INPUT MATERIAL =>
-=-=-=-=-

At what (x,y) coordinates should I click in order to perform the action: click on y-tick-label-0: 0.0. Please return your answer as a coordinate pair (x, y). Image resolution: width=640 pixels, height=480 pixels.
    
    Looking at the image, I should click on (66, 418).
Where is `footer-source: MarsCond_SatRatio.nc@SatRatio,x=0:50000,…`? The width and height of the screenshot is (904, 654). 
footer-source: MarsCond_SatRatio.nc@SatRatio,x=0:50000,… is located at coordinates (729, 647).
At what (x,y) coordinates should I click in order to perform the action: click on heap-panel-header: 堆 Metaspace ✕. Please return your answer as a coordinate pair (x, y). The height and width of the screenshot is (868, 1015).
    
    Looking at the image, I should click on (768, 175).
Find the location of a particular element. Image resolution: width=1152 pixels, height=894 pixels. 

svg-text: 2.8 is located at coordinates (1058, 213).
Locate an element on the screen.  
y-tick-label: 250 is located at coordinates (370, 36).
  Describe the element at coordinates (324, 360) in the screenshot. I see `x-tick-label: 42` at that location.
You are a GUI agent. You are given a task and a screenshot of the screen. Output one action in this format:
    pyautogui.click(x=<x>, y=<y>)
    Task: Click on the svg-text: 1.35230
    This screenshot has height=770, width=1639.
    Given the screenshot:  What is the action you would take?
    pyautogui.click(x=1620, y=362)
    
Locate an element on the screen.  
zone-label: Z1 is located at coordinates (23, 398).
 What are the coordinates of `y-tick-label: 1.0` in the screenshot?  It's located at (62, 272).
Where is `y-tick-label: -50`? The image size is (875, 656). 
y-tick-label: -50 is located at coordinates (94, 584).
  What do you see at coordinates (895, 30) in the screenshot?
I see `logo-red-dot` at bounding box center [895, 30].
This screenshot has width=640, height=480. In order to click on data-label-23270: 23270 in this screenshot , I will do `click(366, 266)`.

-=-=-=-=-

WHAT IS BEING ASKED => Output every line of the rows above as a JSON list of strings, one string per line, with blank lines left out.

TASK SOLUTION =>
[
  "At what (x,y) coordinates should I click in order to perform the action: click on y-tick-label-0: 0.0. Please return your answer as a coordinate pair (x, y). Image resolution: width=640 pixels, height=480 pixels.",
  "    Looking at the image, I should click on (66, 418).",
  "Where is `footer-source: MarsCond_SatRatio.nc@SatRatio,x=0:50000,…`? The width and height of the screenshot is (904, 654). ",
  "footer-source: MarsCond_SatRatio.nc@SatRatio,x=0:50000,… is located at coordinates (729, 647).",
  "At what (x,y) coordinates should I click in order to perform the action: click on heap-panel-header: 堆 Metaspace ✕. Please return your answer as a coordinate pair (x, y). The height and width of the screenshot is (868, 1015).",
  "    Looking at the image, I should click on (768, 175).",
  "Find the location of a particular element. Image resolution: width=1152 pixels, height=894 pixels. ",
  "svg-text: 2.8 is located at coordinates (1058, 213).",
  "Locate an element on the screen.  ",
  "y-tick-label: 250 is located at coordinates (370, 36).",
  "  Describe the element at coordinates (324, 360) in the screenshot. I see `x-tick-label: 42` at that location.",
  "You are a GUI agent. You are given a task and a screenshot of the screen. Output one action in this format:",
  "    pyautogui.click(x=<x>, y=<y>)",
  "    Task: Click on the svg-text: 1.35230",
  "    This screenshot has height=770, width=1639.",
  "    Given the screenshot:  What is the action you would take?",
  "    pyautogui.click(x=1620, y=362)",
  "Locate an element on the screen.  ",
  "zone-label: Z1 is located at coordinates (23, 398).",
  " What are the coordinates of `y-tick-label: 1.0` in the screenshot?  It's located at (62, 272).",
  "Where is `y-tick-label: -50`? The image size is (875, 656). ",
  "y-tick-label: -50 is located at coordinates (94, 584).",
  "  What do you see at coordinates (895, 30) in the screenshot?",
  "I see `logo-red-dot` at bounding box center [895, 30].",
  "This screenshot has width=640, height=480. In order to click on data-label-23270: 23270 in this screenshot , I will do `click(366, 266)`."
]